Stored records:
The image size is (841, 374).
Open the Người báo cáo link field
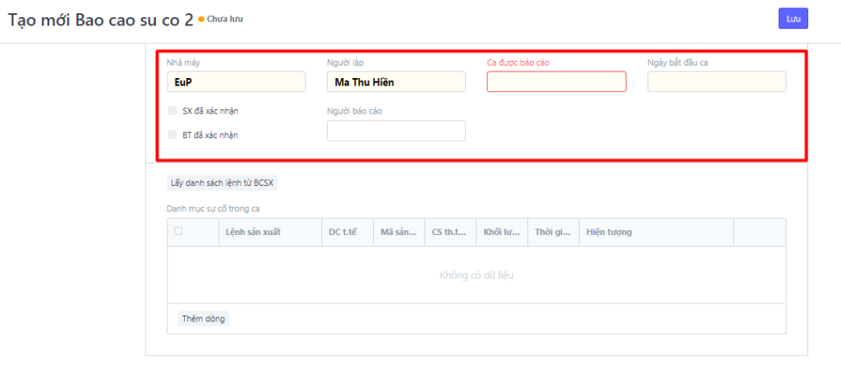coord(396,131)
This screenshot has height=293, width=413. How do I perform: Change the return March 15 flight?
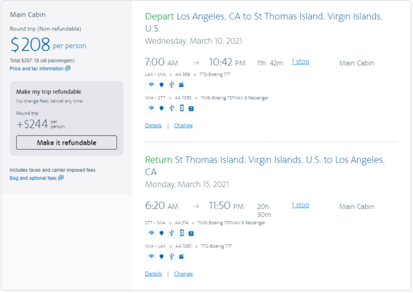click(183, 274)
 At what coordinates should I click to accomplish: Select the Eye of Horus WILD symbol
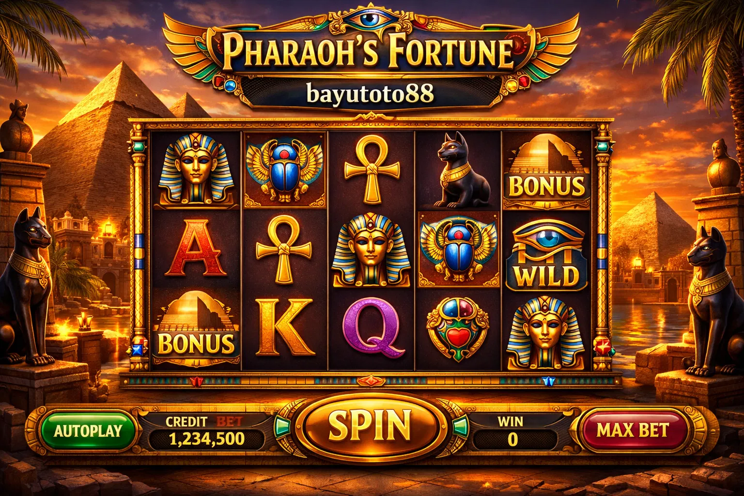pos(546,254)
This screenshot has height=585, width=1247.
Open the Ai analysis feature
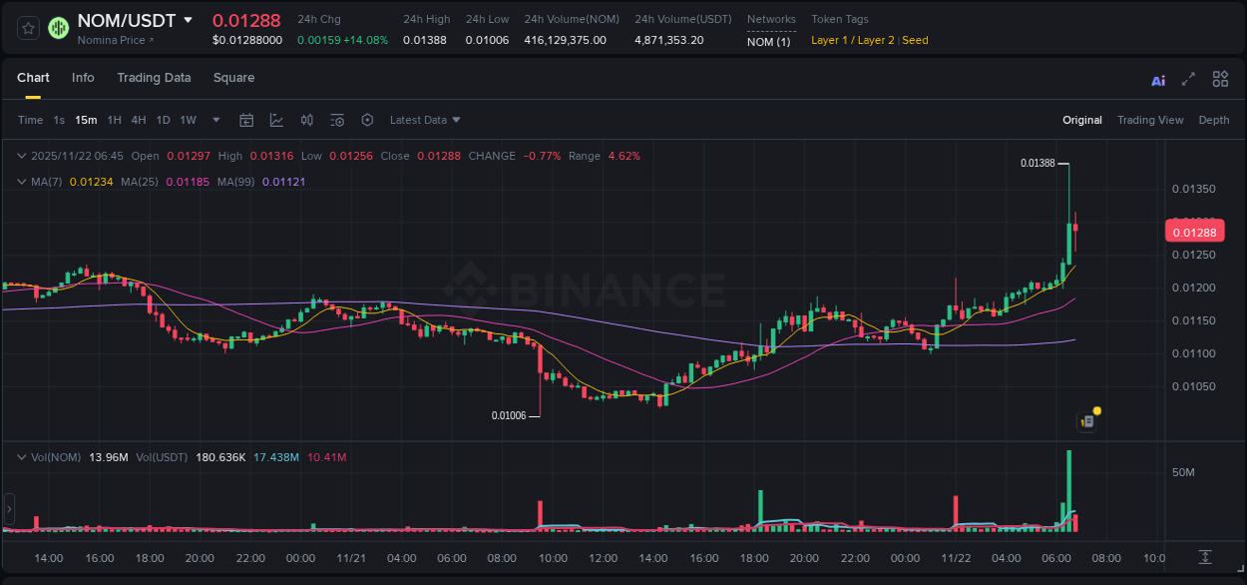pos(1157,79)
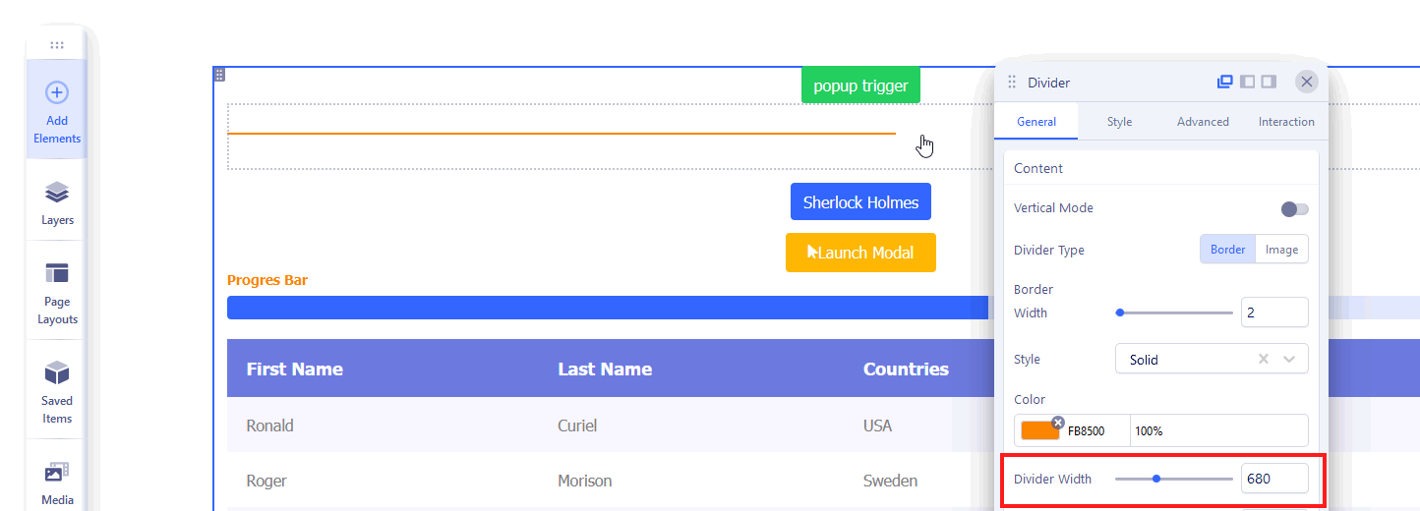Switch to the Advanced tab

1203,122
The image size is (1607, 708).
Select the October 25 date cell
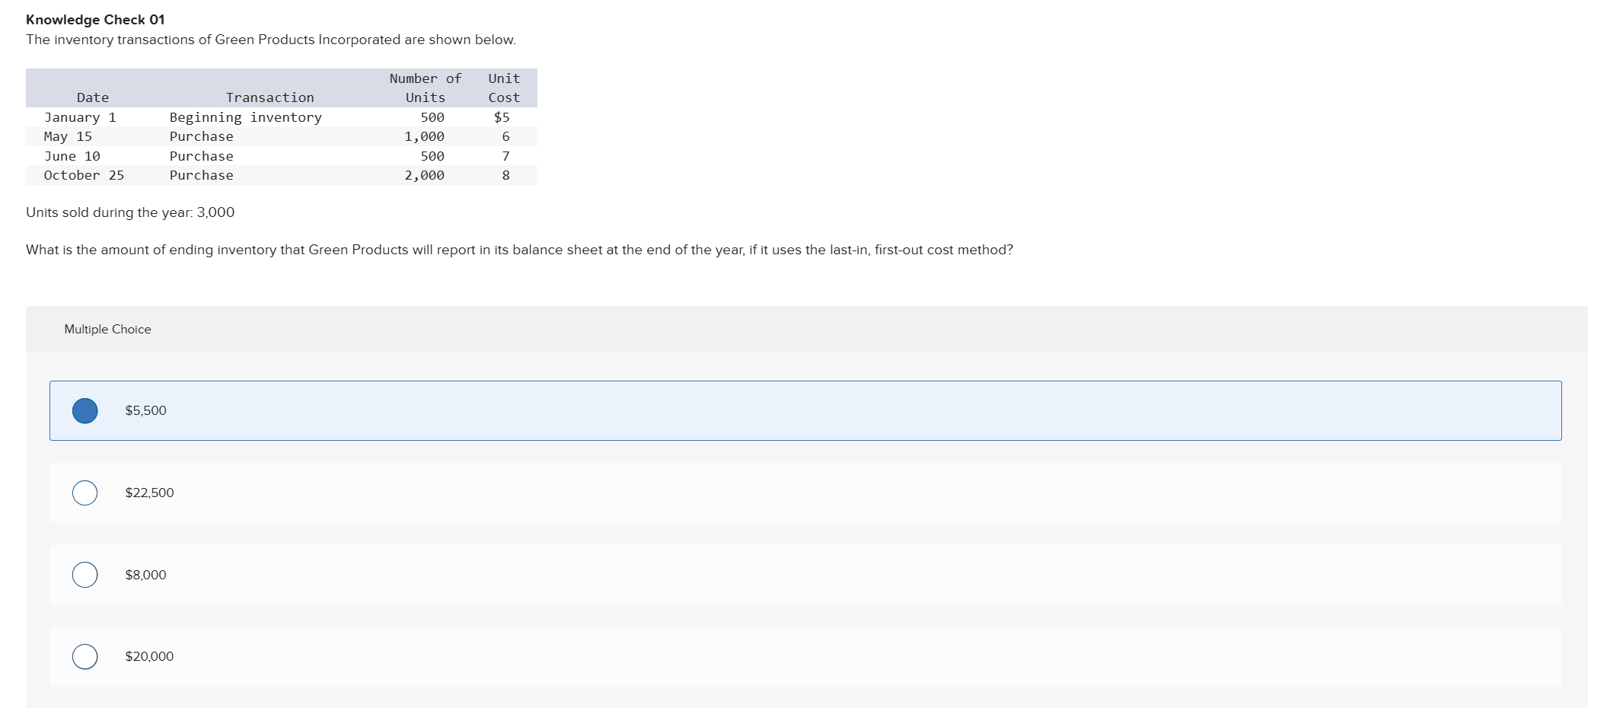click(x=84, y=175)
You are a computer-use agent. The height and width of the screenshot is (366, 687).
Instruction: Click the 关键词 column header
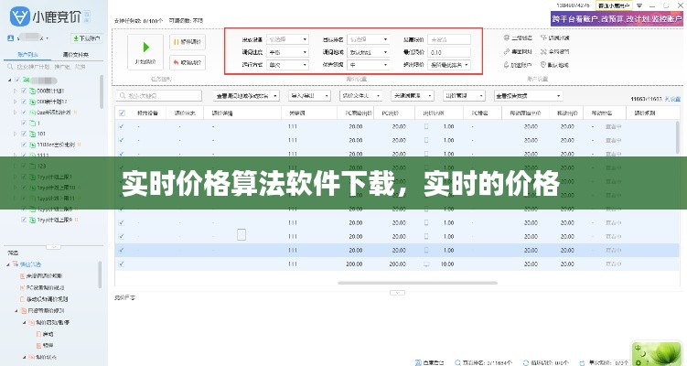click(x=293, y=113)
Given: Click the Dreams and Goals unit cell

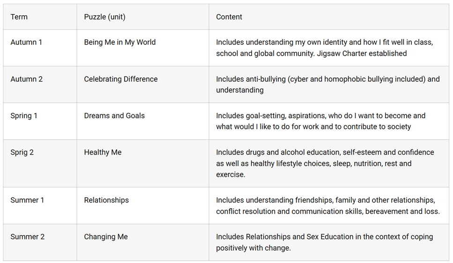Looking at the screenshot, I should tap(114, 116).
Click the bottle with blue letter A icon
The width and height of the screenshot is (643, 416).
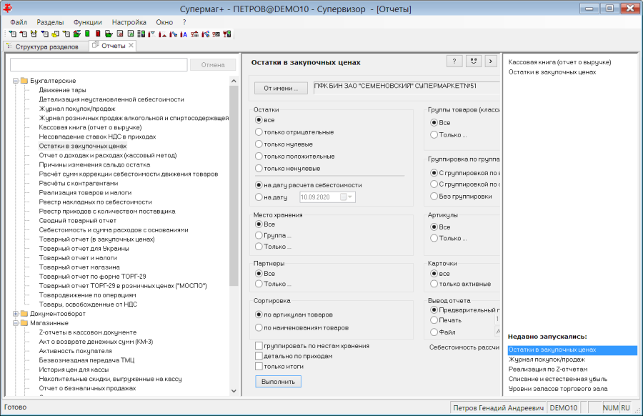click(184, 34)
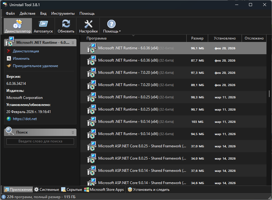Collapse the Поиск search panel
Viewport: 272px width, 200px height.
(x=73, y=132)
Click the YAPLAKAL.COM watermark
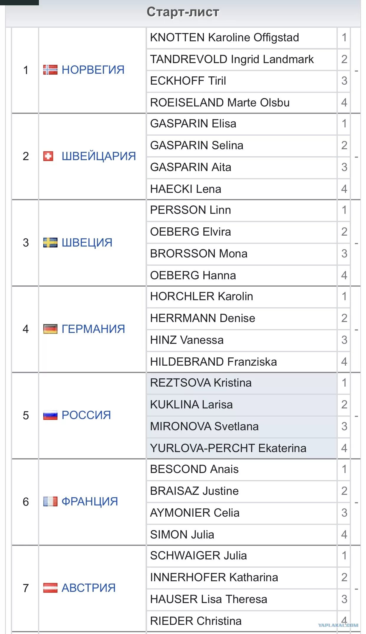 pyautogui.click(x=338, y=625)
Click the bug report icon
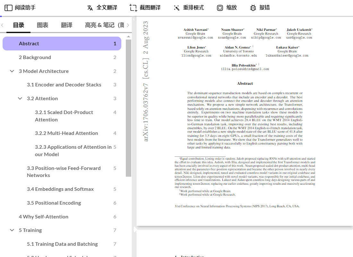The image size is (353, 257). (253, 8)
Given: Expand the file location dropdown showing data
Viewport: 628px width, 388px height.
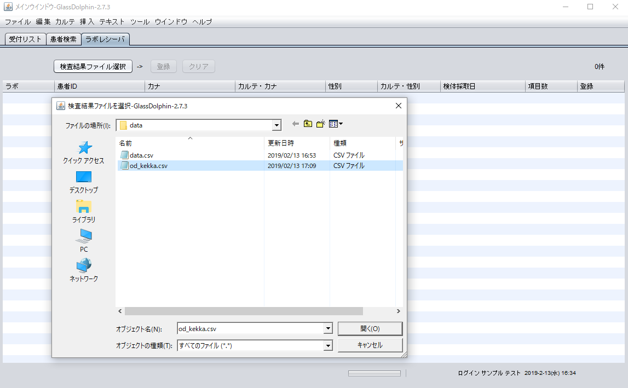Looking at the screenshot, I should (x=277, y=125).
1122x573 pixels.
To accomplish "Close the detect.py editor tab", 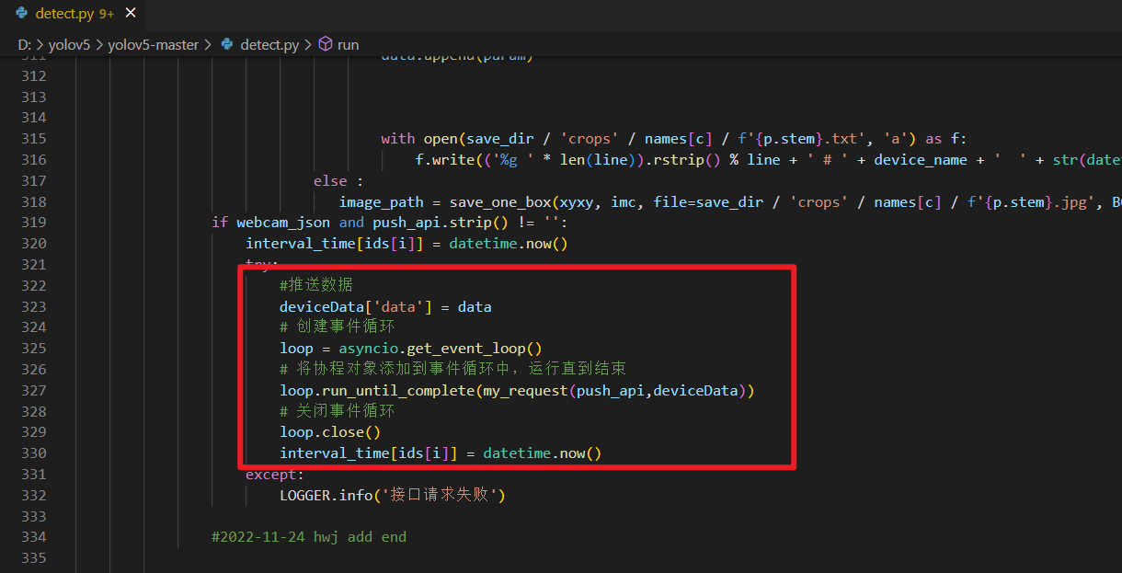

What needs to be done
Copy exactly the lines from the one containing "1122x573 pixels." through the last line of the records above, including both, and omit every picture.

Solved problem
1122x573 pixels.
To accomplish "Close the detect.py editor tab", 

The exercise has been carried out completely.